SMT and the shared DTLB:
In an SMT based processor system, the hardware resources are shared. This includes the DTLB. Parallel shared memory OpenMP programs may potentially exploit the multiple potential processor contexts available for improved performance. This sharing may potentially result in two or more thread being scheduled on the same processor core. As the threads share the DTLB, depending on the access patterns of the application, the effective number of TLB entries could potentially be halved. For applications with good data locality and accessing more than 2MB sequentially, the impact of L2DTLB misses might be more severe. Using large 2MB pages may help reduce the frequency and impact of these misses. SMT DTLB Context Switching Time: Large pages may potentially improve the performance of a multi-threaded application on an SMT system. However, the limited number of DTLB entries for large pages in the processor cache may potentially become a bottleneck and reduce performance. In addition, memory load stalls typically evict the thread context.
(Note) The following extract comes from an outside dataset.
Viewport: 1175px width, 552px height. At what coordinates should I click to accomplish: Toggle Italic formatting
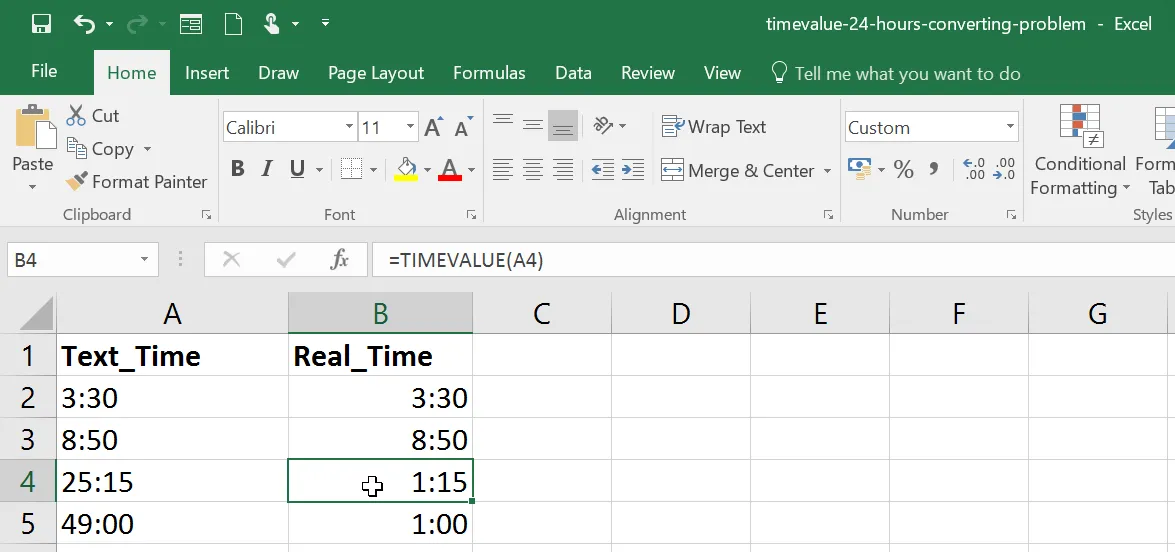point(267,169)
Depending on the design of the processor architecture, this context switch might dominate the application execution time. As a result, the potential performance improvement from reduced DTLB misses might not translate into improved performance at the application level.
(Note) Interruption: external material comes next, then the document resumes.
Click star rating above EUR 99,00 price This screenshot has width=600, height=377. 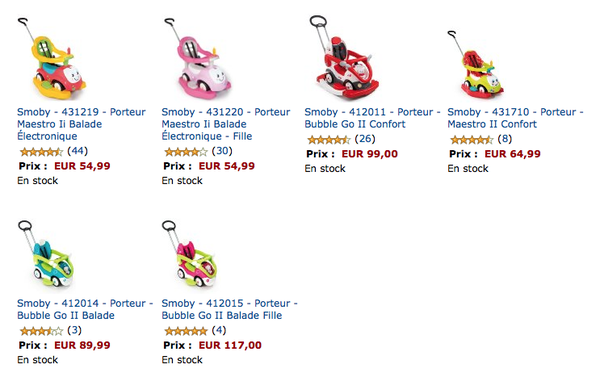329,140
Design and Implementation Issues of OpenMP implementation for large pages
To measure the impact of using large pages on the performance of parallel applications, we use a modified version of the Omni/SCASH Cluster OpenMP implementation [1, 2, 15] . The Omni compiler transforms a C or FOR-TRAN program into multithreaded code. To enable it to work with the underlying SCASH DSM system, all global variable declarations are made into global pointers which are mapped to shared regions in the process memory space. For processes within a node (intra-node), the shared region is maintained via a memory mapped file. For processes on physically separate nodes, the underlying SCASH DSM system is responsible for maintaining data coherency. This is largely through the use of page memory protections on the shared regions which trigger a page handler, which is responsible for fetching the page from a remote manager. Our interest in using this system lies mainly in the global transformation of global data to a common memory mapped region. Many parallel OpenMP applications use static global arrays (stack allocation) for computation. Omni translates these global arrays to pointers. These pointers are then allocated memory from an internal memory allocator. This memory allocator in turn allocates memory from the memory mapped file for processes on the same node. This allows all processes to in turn share the same memory image. We do not use any of cluster OpenMP features of Omni and instead only use it on a single node with multiple processes running. The underlying SCASH software DSM coherency protocol is also disabled and the native hardware virtual memory run-time system is used to manage page coherency. We briefly discuss some of the design challenges and tradeoffs in designing an OpenMP implementation for large pages.
Large Page Allocation:
There are several studies for allocating large pages for applications on-demand and based on the allocation size [16, 20, 22, 19] . These strategies maximize the benefit of large page support when there are several different applications running on the system, and competing for memory. When running an OpenMP parallel application on a node, it is likely to be the only application running at the time. As a result preallocation of large pages is likely to reduce the complexity of the allocation algorithm and also the latency of the allocation. This will probably yield higher performance for the application. In addition, the Omni/SCASH cluster OpenMP implementation allocates both global shared and dynamic memory at process startup. This matches well with the preallocation of large pages. In our implementation, we preallocate a set of large pages which may be used by the processes through the hugetlbs filesystem [12] . We have modified Omni/SCASH to use the map file from the hugetlbfs file system. All memory allocated in the hugetlbfs will use 2MB pages.
Intra-node Communication:
Omni/SCASH requires communication for the implementation of certain OpenMP primitives such as barriers, reductions, etc. The original implementation of Omni/SCASH use the SCore communication library [4] . SCore typically uses Myrinetas the underlying communication substrate. We only use the intra-node SMP features of the Cluster OpenMP implementation and do not need a network for inter-node communication. To avoid having to use a Myrinet network interface, we implement a simple shared memory message passing interface through a file memory mapped into each processes space. The memory mapped file uses traditional small pages (4KB) and not large pages. This implementation only uses a single memory copy (from the source process to the shared memory buffer). On the receiving process, the buffer may be directly accessed without the need for an additional copy. Through a set of flag, the processes may signal the availability of a message for the remote process as well as allowing a buffer to be freed up. Multiple outstanding messages may be in flight between a set of processes (upto 32 in the current implementation). Since the intra-node communication are all small messages (less than 1KB), this implementation is feasible.
Memory Protection:
The Omni/SCASH cluster OpenMP implementation memory protects pages as a mechanism to trapping accesses to pages. This allows for coherency mechanisms of the eager release consistency (ERC) protocol to to take effect. We only use the cluster OpenMP implementation in intra-node mode. In this mode, the memory is shared between the different processes on the node. The underlying hardware is responsible for maintaining memory coherency. As a result, the memory protection mechanism is not needed. We disable this in our version of the Omni/SCASH OpenMP implementation.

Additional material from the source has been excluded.